### Objective
Give the entries as a numbered list, from the line containing "The height and" through the end of the entries, both included, with blank lines and pictures left out.

### Records for the task
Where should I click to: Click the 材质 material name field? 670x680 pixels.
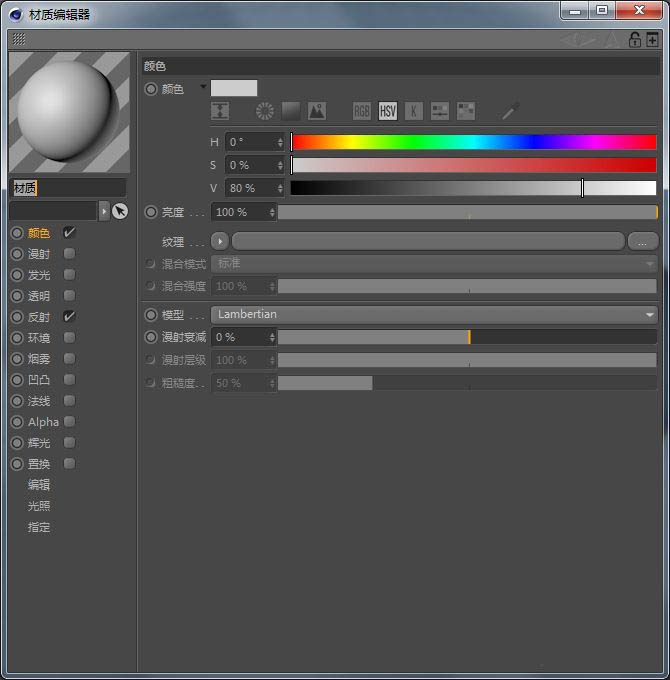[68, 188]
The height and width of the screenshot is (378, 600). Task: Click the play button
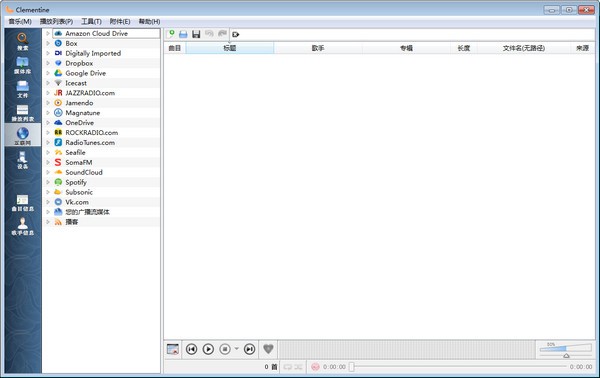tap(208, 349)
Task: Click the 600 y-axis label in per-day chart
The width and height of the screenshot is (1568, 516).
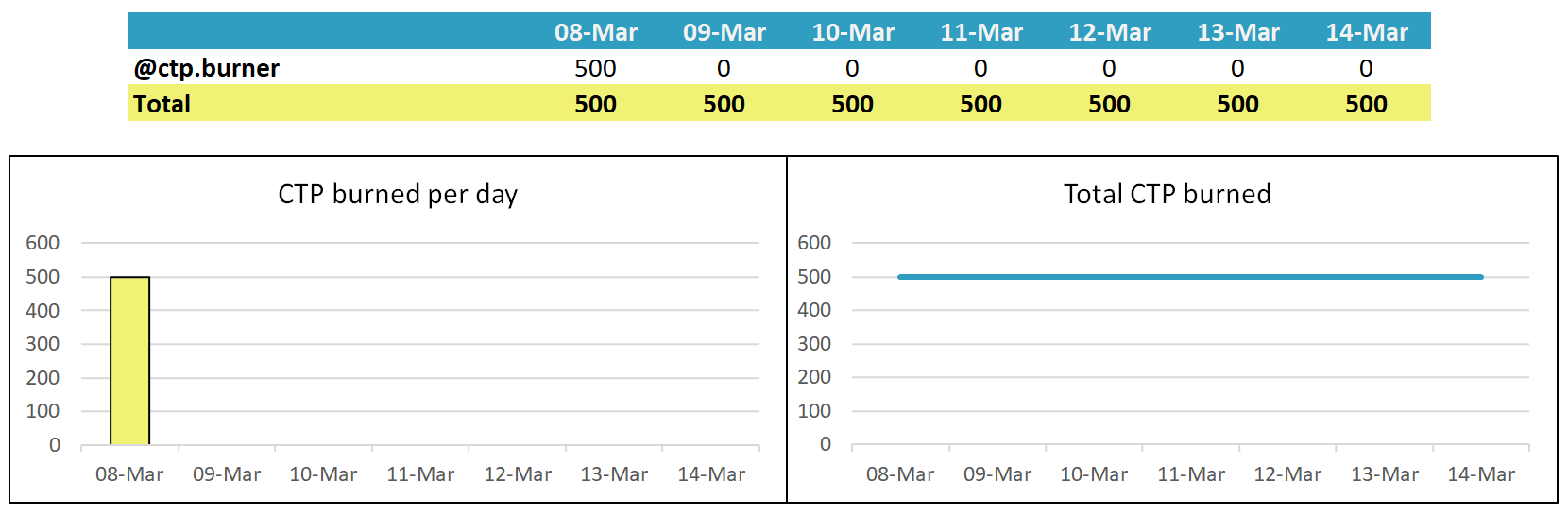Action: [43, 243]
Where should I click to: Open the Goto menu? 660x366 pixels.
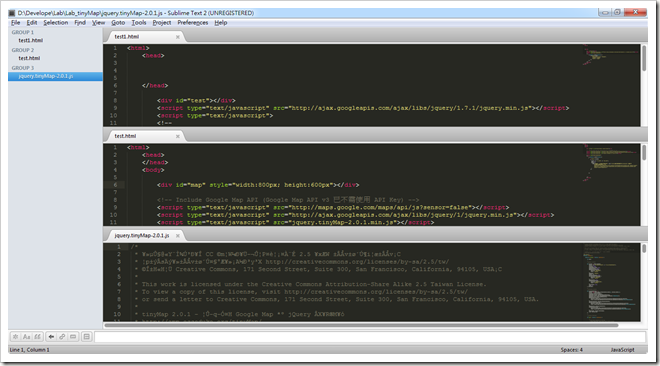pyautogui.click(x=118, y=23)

### Solved problem
1. The height and width of the screenshot is (378, 600). Task: Click the play button
2. tap(208, 349)
3. Task: Click the 600 y-axis label in per-day chart
4. The width and height of the screenshot is (1568, 516).
5. Action: [43, 243]
6. Where should I click to: Open the Goto menu? 660x366 pixels.
7. pyautogui.click(x=118, y=23)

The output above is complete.